A thermal circuit model consistent with integral energy balance for internal forced convection in a circular tube

• A thermal circuit for internal forced convection in a circular tube is developed.
• Heat transfer path between tube wall and inlet fluid is described analytically.
• Inlet fluid temperature should be based to define the convection coefficient.

The equivalent thermal resistance circuit based on integral energy balance of thermally developing forced convection in a circular tube is derived describing the heat flow path between the heated tube wall and inlet fluid. The axial heat conduction of the flow is assumed to be negligibly small. To validate the thermal circuits developed, numerical simulations have been performed for laminar thermally developing forced convection of water in a circular tube with an imposed constant heat flux or constant wall temperature.
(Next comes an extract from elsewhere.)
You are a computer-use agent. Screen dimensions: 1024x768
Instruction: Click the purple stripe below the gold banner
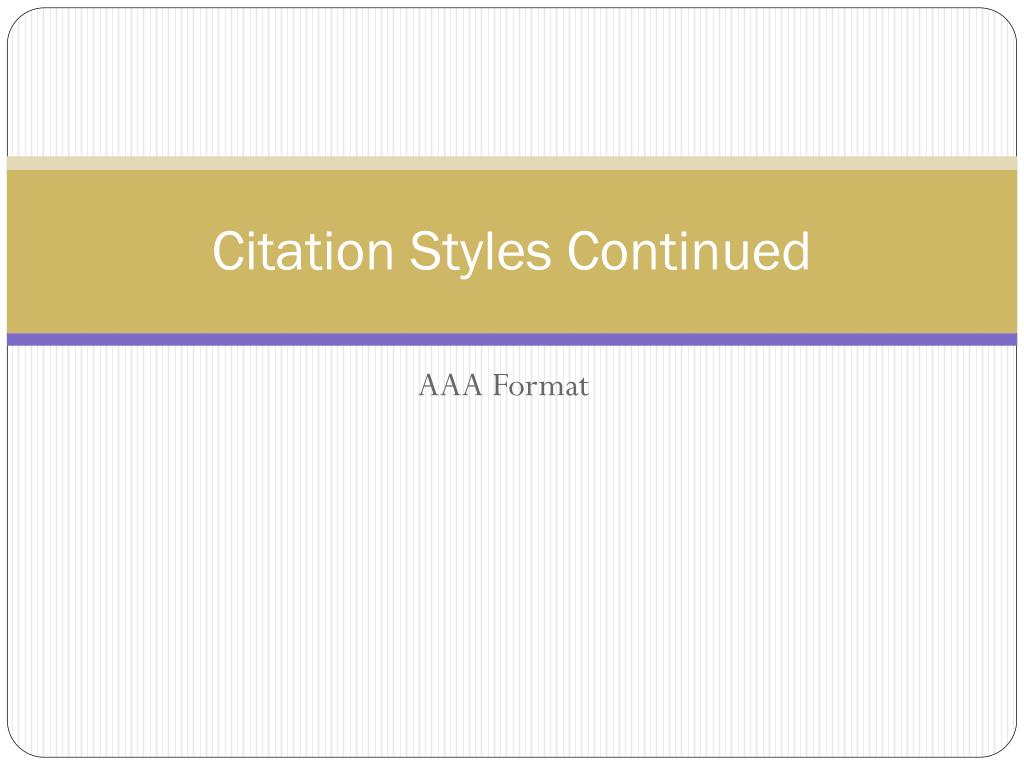pos(512,340)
The overall thermal resistances for the convective circuit separating the heated tube wall and inlet fluid are simply the convection thermal resistances due to the local/average heat transfer coefficients, respectively, defined based on the difference between local/average tube wall temperature and inlet fluid temperature. Applications of the convection thermal circuit derived have been demonstrated for direct or indirect evaluation of the pertinent heat transfer parameters of technical interest characterizing the forced convection heat transfer of thermally developing fluid flow in the iso-flux or iso-thermally heated tube.